> [ESTRATTO SELEZIONATO]:
Mauro Armanino martedì 27 ottobre 2020
Nell'Occidente una volta supposto "cristiano" abbiamo censurato la morte. Arriva come un impiccio, un accidente di percorso, una colpevolezza non contemplata dal programma, un errore di calcolo. E allora si muore di nascosto e né le campane né le veglie funebri nelle case trovano lo spazio di un tempo, quando la morte era un fatto sociale, come la vita. Si muore all'ospedale, spesso nell'isolamento e l'obitorio degli ospedali di oggi è quasi invisibile, come uno sgorbio operato su strutture architettoniche di ultima generazione. Si muore come si è vissuto, clandestinamente e in sintonia con le ideologie dominanti, basate sul consumo e sull'effimero della pubblicità. La morte torna a farsi viva sugli schermi tv o delle reti sociali quando è spettacolo. Guerre, assalti, attentati o bollettini medici nei quali diventa
pura statistica per decidere le prossime misure di contenimento dei contagi legati alle epidemie che assediano la civiltà. I cortei funebri, la precarietà della vita e i cimiteri con i loro simboli, cercavano comunque di dare senso all'ultimo tratto e transito della vita. Unico, personale e decisivo, nel quale la solitudine della propria morte, inevitabile, mette a nudo la fragilità che era rimasta nascosta, come in agguato, durante tutta la vita. In fondo la morte è il gra momento di verità della vita.

Dati raccolti:
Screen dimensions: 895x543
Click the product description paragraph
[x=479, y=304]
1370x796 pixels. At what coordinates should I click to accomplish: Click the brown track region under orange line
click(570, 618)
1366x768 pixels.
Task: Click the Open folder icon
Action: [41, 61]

> [DESCRIZIONE DEL COMPITO]:
Prosegui il testo sulla morte nell'Occidente, ripartendo subito dopo la sua ultima frase.

> [RISPOSTA]:
Nel Niger la malaria, ossia il paludismo, quest'anno e sino al 7 ottoibre, ha ucciso, secondo statistiche probabilmente politicamente lontane dalla realtà, circa 2.500 persone. Un aumento del 30% rispetto all'anno scorso quando le vittime furono 1.930. Questo significa che questa malattia ha mietuto vite 35 volte di più della commentatissima Covid-19. Ma morire di meningite, malaria, diarrea, parto e fame è molto meno importante che morire di coronavirus, che tocca soprattutto agli occidentali. Qui da noi la vita e morte nascono assieme. E noi sappiamo della naturale fragilità della vita: sabbia e soffio e vento e viaggio nella quotidiana provvisorietà dell'essere nel mondo. Tutto qui, in genere, prepara all'ultimo momento che può accadere l'improvviso. Una visita, una malattia banale, un ritorno insperato, la corrente elettrica che sparisce, il taxi che non arriva e un appuntamento dimenticato. La vita è fragile precaria, sfuggevole, distratta, affacendata dalla ricerca di cibo, salute e lavoro a giornata. Ma da noi si sa ancora morire senza vergogna.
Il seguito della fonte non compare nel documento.